A reforma tem sido, ainda, cenário de disputas políticas dentre os afetados diretamente pelas mudanças que estão por vir. A Abrasf e a Frente Nacional dos Prefeitos – FNP, por meio da emenda 195 à PEC nº 45/2019, propõem a manutenção do ISS, o qual permaneceria sob competência dos Municípios. Para simplificação do tributo, este passaria a ser arrecadado sempre no local de destino da prestação do serviço.

Além dos aspectos mais polêmicos da Reforma, o que já se pode prever com a aprovação da medida é a resolução indireta de questões que vêm sendo debatidas no Judiciário e que causam insegurança no dia a dia do contribuinte empresário, a exemplo da exclusão do ISS da base do PIS/COFINS, discutida no STF.

Com expectativa de ser aprovada no primeiro semestre de 2020, a Reforma Tributária contará ainda com uma proposta do Governo Federal.
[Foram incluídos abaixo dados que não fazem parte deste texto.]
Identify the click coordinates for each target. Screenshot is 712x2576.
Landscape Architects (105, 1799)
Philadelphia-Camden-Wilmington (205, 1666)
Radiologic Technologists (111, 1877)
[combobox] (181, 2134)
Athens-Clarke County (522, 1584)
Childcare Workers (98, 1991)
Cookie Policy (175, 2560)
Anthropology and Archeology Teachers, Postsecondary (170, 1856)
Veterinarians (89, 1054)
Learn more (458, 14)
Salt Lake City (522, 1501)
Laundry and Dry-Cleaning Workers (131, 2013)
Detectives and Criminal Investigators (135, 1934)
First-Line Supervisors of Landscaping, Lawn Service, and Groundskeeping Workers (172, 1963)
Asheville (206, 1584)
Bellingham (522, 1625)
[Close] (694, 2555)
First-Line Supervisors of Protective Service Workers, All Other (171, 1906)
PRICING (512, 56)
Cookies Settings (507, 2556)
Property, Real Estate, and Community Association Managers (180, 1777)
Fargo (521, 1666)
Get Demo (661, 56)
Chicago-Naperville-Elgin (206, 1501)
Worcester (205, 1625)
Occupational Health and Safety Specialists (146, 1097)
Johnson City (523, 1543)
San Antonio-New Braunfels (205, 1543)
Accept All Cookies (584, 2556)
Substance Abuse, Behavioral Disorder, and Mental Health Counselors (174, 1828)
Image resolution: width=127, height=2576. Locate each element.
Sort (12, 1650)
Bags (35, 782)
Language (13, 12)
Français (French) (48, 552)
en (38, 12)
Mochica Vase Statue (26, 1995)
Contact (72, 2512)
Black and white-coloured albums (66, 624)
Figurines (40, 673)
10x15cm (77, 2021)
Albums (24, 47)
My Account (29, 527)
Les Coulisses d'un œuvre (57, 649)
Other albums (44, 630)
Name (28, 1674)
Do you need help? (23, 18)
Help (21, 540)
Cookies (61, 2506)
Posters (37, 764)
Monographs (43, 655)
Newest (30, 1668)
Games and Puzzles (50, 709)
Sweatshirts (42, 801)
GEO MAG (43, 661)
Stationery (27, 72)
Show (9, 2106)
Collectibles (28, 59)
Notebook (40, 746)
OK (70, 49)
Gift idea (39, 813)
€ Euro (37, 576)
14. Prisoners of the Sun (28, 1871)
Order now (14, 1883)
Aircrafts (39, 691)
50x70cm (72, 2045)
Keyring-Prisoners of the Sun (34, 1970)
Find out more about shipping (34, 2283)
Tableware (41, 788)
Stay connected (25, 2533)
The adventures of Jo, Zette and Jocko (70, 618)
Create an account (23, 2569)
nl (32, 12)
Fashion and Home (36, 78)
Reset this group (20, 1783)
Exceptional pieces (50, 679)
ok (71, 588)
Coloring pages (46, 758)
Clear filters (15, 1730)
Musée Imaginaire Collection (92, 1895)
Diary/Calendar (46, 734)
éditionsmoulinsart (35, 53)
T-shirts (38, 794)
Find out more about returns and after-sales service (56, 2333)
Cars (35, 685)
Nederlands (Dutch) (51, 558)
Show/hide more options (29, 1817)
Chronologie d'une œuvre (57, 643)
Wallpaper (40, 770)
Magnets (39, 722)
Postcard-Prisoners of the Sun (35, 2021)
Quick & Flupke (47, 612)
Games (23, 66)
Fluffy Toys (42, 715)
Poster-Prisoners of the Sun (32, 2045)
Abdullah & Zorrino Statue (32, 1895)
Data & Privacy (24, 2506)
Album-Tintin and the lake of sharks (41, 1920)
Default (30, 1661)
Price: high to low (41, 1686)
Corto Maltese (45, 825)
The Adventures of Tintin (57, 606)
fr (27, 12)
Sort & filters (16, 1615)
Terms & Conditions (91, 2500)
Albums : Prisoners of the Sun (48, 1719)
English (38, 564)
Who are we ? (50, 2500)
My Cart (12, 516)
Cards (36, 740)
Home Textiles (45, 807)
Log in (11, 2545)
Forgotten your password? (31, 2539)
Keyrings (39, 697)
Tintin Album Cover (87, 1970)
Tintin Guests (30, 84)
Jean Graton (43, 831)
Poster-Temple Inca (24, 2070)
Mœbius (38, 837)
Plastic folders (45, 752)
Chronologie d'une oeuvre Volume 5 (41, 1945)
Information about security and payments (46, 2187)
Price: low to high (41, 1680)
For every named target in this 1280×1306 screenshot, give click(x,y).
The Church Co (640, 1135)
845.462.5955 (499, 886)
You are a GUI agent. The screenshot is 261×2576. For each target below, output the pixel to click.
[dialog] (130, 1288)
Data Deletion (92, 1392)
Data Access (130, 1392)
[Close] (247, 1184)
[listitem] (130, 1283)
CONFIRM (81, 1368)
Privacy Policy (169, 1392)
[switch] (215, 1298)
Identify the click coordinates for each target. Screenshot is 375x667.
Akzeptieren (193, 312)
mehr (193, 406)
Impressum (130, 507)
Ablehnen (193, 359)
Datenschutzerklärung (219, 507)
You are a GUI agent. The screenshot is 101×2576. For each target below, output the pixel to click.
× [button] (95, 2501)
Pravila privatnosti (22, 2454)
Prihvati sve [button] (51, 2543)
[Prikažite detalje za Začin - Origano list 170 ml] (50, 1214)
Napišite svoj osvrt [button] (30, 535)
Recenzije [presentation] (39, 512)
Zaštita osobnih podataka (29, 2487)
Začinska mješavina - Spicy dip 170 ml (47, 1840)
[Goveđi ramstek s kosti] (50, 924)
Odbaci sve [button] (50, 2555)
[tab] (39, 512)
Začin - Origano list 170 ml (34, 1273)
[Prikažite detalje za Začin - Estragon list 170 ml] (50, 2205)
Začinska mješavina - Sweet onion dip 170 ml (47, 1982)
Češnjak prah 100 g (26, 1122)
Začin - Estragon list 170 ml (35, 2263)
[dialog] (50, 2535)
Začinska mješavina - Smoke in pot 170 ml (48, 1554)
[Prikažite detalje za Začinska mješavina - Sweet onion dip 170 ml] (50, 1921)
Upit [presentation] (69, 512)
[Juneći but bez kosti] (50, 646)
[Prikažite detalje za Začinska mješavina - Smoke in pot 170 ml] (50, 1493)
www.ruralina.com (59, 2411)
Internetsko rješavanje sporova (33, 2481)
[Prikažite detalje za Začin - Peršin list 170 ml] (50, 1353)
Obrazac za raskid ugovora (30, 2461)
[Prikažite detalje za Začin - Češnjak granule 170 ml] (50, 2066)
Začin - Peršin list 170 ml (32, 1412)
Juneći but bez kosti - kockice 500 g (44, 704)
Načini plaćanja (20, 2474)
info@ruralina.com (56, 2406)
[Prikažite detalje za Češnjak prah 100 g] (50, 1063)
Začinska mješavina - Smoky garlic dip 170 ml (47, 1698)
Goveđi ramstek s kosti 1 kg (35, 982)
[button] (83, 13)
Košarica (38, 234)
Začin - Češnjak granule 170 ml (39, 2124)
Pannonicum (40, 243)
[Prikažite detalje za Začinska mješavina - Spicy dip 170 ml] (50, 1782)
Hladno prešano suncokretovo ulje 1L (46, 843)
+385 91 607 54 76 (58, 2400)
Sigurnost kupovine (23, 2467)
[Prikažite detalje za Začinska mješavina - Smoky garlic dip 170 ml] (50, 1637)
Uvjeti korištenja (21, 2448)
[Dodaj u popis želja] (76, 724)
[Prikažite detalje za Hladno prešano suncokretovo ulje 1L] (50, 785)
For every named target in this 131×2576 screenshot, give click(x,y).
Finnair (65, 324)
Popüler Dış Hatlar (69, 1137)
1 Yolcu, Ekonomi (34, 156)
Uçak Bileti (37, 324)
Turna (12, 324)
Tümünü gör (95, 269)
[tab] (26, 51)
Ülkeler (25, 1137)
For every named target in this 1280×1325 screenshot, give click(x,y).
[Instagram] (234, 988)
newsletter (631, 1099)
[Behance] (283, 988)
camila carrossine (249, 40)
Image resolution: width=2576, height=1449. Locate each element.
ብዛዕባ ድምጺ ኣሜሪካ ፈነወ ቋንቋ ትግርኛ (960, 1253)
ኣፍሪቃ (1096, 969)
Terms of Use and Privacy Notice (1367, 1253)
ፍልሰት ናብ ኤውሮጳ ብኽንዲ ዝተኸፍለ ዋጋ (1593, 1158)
Otimista com a previsão de crescimento para o próximo ano, a equipe econômica do Governo avalia a necessidade de mudanças mais profundas no sistema de tributação para efetividade da Reforma, a depender da receptividade das medidas.

Se, por um lado, muitos concordam com a necessidade de atualização da forma como o País arrecada seus impostos, a disputa de interesses ideológicos e de competência tributária também marcam o período de implementação da proposta. Por ora, ressalvadas as questões que ainda necessitam de maior amadurecimento, a Reforma deverá atingir, conforme objetivo do Governo, a racionalização do sistema tributário brasileiro por meio da otimização da arrecadação incidente sobre o consumo no País.